Entre a noite de segunda-feira (23) e a madrugada de terça-feira (24), fortes chuvas atingiram Juiz de Fora e Ubá, na Zona da Mata mineira, provocando um cenário de destruição. O volume de chuva chegou a 180 mm em alguns pontos, gerando desabamentos de casas, deslizamentos de terra, enxurradas e alagamentos.
No bairro Paineiras, em Juiz de Fora, um barranco caiu sobre um prédio e duas casas, deixando pelo menos 15 moradores presos, enquanto duas edificações foram totalmente soterradas. Vídeos obtidos pela imprensa mostram moradores desesperados, gritando por socorro e tentando escapar do desabamento, além de carros sendo arrastados pelas enxurradas.

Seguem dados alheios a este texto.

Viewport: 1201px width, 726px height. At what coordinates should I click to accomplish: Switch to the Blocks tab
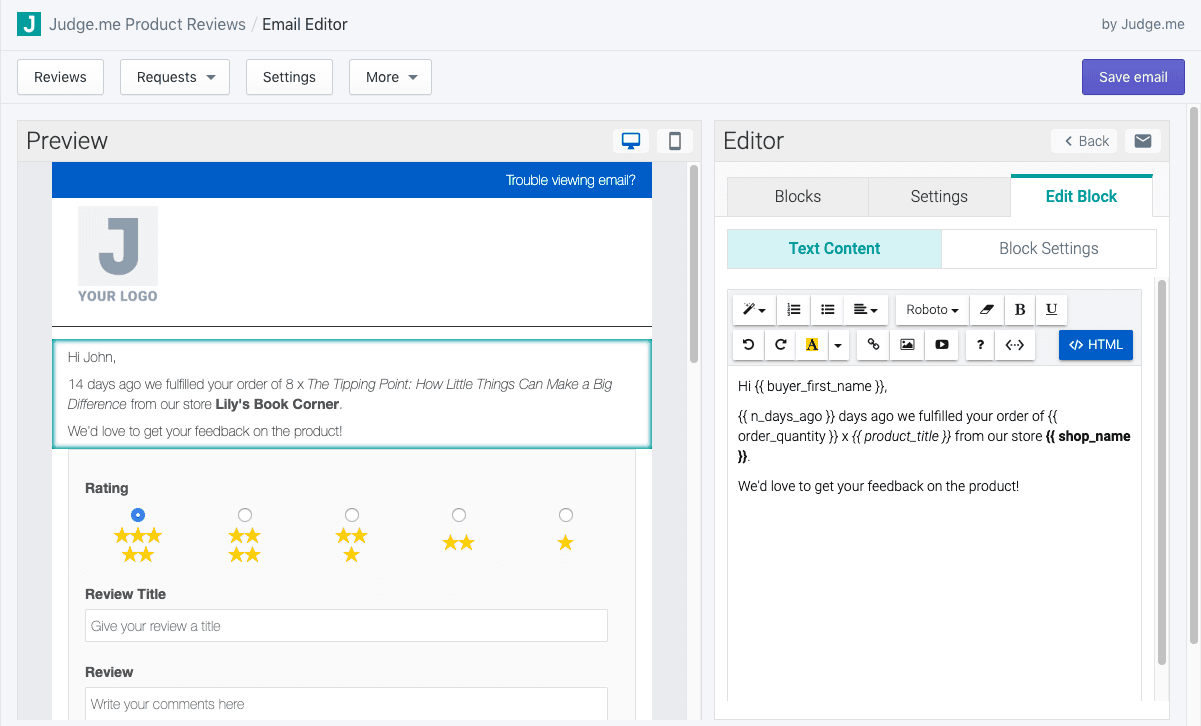797,196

O número de vítimas na região chegou a 23 mortes — 16 em Juiz de Fora e 7 em Ubá —, com pelo menos uma pessoa ainda desaparecida. Em Juiz de Fora, bairros como JK, Santa Rita, Vila Ideal, Lourdes, Vila Alpina, São Benedito e Vila Olavo Costa foram severamente afetados. Em Ubá, o rio local transbordou, provocando a maior inundação da cidade nos últimos anos.
O município de Juiz de Fora decretou estado de calamidade pública, válido por 180 dias, e suspendeu as aulas na rede municipal e estadual. Duas escolas foram abertas para acolher desabrigados: Murilo Mendes, no Alto Grajaú, e Camilo Ayupe, no Paineiras. A Defesa Civil e o SAMU permanecem mobilizados para resgates e atendimento emergencial.
O total de chuva acumulado em Juiz de Fora chegou a 584 mm, tornando fevereiro de 2026 o mês mais chuvoso da história da cidade, com quase quatro vezes o volume médio esperado. As autoridades alertam para o risco de novos deslizamentos e enchentes, pedindo que a população evite deslocamentos desnecessários.